Top of Supplied data
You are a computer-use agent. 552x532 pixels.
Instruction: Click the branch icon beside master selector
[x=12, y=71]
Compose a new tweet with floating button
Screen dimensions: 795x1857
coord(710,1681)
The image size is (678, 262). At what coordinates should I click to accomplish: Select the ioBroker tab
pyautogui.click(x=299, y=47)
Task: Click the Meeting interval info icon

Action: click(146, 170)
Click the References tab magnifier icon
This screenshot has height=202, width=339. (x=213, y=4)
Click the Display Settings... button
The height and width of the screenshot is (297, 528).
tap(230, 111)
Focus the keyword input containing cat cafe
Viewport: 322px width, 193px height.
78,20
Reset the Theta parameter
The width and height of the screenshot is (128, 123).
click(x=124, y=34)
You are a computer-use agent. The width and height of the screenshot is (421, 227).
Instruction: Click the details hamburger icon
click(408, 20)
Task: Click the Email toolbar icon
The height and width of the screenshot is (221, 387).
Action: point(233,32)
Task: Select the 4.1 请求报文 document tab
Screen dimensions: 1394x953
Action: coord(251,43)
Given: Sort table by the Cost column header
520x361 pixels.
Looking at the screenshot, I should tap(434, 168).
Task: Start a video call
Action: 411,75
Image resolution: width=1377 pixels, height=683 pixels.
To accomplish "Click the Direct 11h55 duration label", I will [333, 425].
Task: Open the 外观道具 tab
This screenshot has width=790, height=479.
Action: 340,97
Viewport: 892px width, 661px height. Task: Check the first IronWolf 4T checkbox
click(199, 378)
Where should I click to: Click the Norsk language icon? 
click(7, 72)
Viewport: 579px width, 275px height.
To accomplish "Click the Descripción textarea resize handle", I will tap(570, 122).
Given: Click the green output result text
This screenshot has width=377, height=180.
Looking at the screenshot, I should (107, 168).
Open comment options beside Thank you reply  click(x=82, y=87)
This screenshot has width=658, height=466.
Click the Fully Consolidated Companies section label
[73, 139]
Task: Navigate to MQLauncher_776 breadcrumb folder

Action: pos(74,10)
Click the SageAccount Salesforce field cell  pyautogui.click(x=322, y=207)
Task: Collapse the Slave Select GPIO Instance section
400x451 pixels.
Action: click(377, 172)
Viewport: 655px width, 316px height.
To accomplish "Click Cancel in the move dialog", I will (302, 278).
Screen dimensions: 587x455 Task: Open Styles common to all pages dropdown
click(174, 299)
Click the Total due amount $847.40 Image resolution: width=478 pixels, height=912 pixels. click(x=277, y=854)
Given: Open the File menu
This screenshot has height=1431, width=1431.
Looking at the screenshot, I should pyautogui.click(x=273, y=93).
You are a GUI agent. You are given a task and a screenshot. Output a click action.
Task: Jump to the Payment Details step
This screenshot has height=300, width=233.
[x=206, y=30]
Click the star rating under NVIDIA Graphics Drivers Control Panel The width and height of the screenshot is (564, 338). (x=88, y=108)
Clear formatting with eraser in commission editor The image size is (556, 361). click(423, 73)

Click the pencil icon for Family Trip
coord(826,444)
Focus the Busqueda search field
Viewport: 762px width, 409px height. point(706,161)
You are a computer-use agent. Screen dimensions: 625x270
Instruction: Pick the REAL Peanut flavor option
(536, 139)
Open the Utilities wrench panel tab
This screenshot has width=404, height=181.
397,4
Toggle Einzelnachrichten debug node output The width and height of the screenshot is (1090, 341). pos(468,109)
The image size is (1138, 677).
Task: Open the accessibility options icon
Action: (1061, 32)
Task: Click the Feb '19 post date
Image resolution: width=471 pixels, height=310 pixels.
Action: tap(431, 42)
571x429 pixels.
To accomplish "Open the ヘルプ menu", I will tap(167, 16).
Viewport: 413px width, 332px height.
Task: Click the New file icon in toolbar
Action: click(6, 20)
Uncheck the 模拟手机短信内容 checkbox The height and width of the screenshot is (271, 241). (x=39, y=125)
Bottom of Supplied data
**Task instructions**
Look above for the line containing "Image resolution: width=471". Return it and each line after it exactly, through the last line, and nothing more.

**Result below**
Image resolution: width=471 pixels, height=310 pixels.
Action: tap(431, 42)
571x429 pixels.
To accomplish "Open the ヘルプ menu", I will tap(167, 16).
Viewport: 413px width, 332px height.
Task: Click the New file icon in toolbar
Action: click(6, 20)
Uncheck the 模拟手机短信内容 checkbox The height and width of the screenshot is (271, 241). (x=39, y=125)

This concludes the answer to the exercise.